Another random element. Studies were done on how corporate health plans are beginning to offer bounties for healthy behavior. In some cases a bounty of as little as $7 dollars (7!) can get people motivated to quit smoking or begin an exercise regime or diet. Generally the bounties are higher, particularly for inducing people to quit smoking. I'm glad to see some market effects on this problem. It would seem to me that insurance in health care should work similarly to vehicles or life insurance where there are often considerable underwriting litmus tests to effect lower or higher costs on the consumer. People who make unhealthy choices should get both a negative motivation with a higher rate, and a positive one with a bounty or calculated lower rate. With life insurance it's fairly easy to show someone how much less it would cost if they quit smoking (depends on the company, but it's a huge gap). The same is true if they were to lose weight (though there it can be more of a guessing game, and not nearly as significant) Maybe we're getting into the same situation with health insurance in the near future.
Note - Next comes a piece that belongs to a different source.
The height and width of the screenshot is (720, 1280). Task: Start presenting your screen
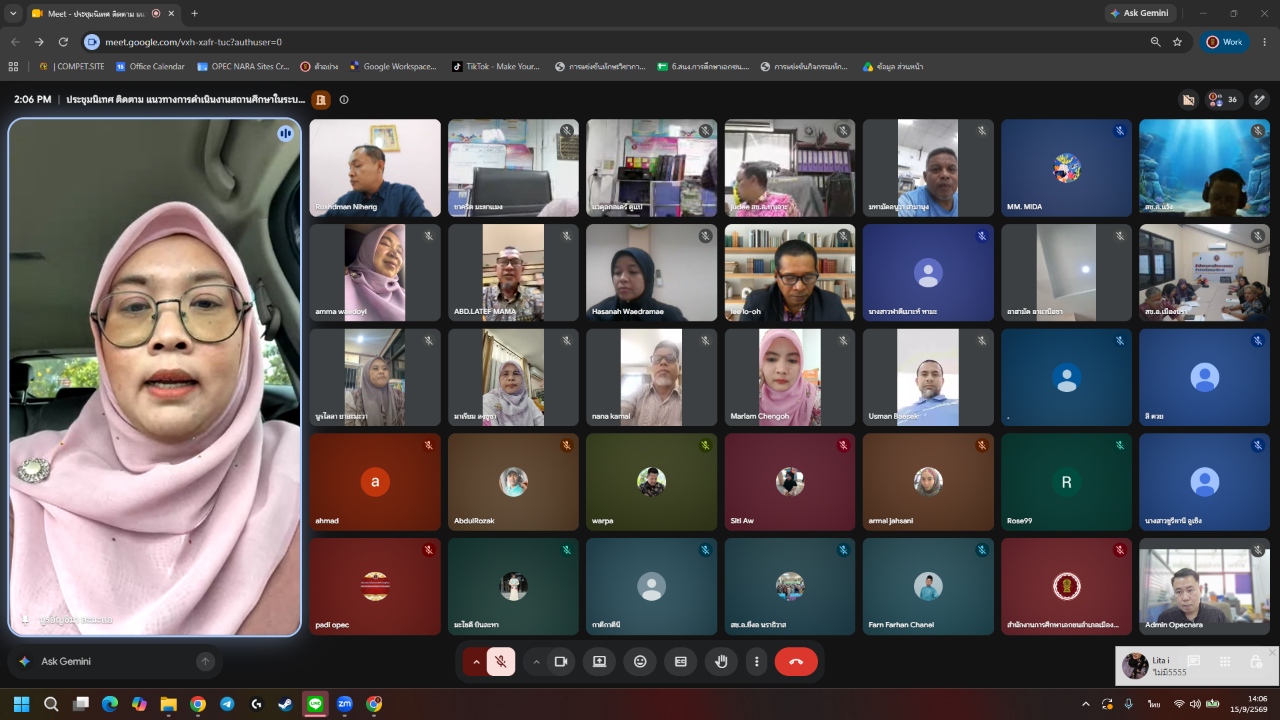click(600, 661)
Employers are faced with rapidly escalating costs and lost productivity from an increasingly unhealthy workforce. Desperation makes for useful creative solutions sometimes.

genital integrity

http://freakonomics.blogs.nytimes.com/2007/12/31/first-the-bagel-now-the-mohel/

Whatever that phrase means, it's rather amusing.
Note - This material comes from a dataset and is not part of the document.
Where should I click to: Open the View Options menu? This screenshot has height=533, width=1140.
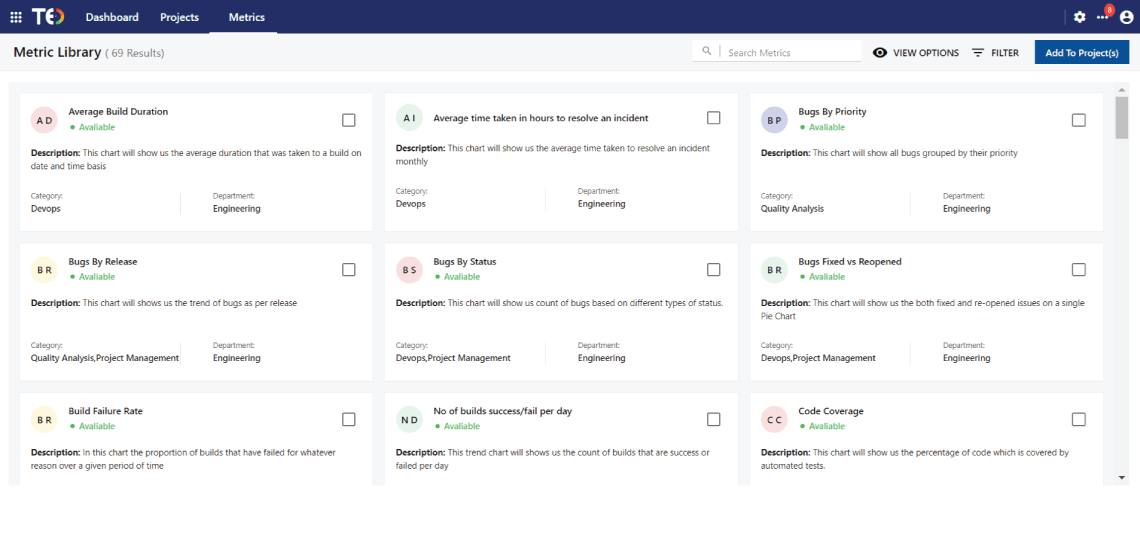[915, 53]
I'd have to wonder as well why the circumcision rate is so high. Or, if I was to be culturally ignorant, ask why it's so low in the Western portions of the country by comparison (probably because the population is predominated by Latinos). Supposedly there were medical reasons to have this done, or at least, there are medical 'experts' who claim it should be done. Some of these even sound legitimate (things like a less-bacterial prone environment). But I'd have to ask, why if this is so 'good' do we call it mutilation when a woman is circumcised? It seems to me that it's fairly well mutilation either way. Doing the circumcision seems like removing someone's tonsils when there's nothing wrong with them. On the plus side, it does seem like the religious ritualistic aspects are fading. But they're being justified with mixed scientific views now instead. It always amazes me when religion and science become allies. (Intelligent design anyone?).

27 December 2007

martyrs

http://www.cnn.com/2007/WORLD/asiapcf/12/27/pakistan.bhutto/index.html

Somewhere someone decided that she's a martyr. That's nice, but to what? The nation of Pakistan? Democracy?
One thing that pops out is that the intensity of attacks ramped upwards when she returned from exile. One wonders why this would be if she was a moderate democratic leader, until one realizes that religious fanatical extremists do not like moderate democratic leaders, especially female moderate democratic leaders. That are seen favorably by Americans.
My reaction to all this was that her death was probably inevitable by this cause. Sooner or later someone who was very insane from their irrational religious fears was going to act. And act they did. Keep in mind this is the same part of the world that kills Gandhis. A world where religious belief fuels hate is always going to have violence. It amazes me that some people are willing to work through this anyway, knowing what will happen to them, and their followers, and that precious little will be accomplished because it. Which I guess is the closest thing to martyrdom out there. I just don't know what the cause was yet other than to oppose some ineffective president-general who liked being in charge.

23 December 2007

arizona knows

http://www.cnn.com/2007/US/12/22/immigrants.leave.ap/index.html

Great, someone finally figured out what works. Harass the employers. Nobody needs giant prison facilities in the desert or fences. Just a natural barrier created by having to have some legal status in the country in order to work.
Now all we have to do is get rid of the xenophobia that comes with immigration and we're all fine.

22 December 2007

would you like fries with that

http://freakonomics.blogs.nytimes.com/2007/12/20/what-should-be-done-about-standardized-tests-a-freakonomics-quorum/more-2126

I'd have to agree with Dubner here. I haven't seen schools compared to French fries before either, and I don't think I'll be forgetting the analogy anytime soon either.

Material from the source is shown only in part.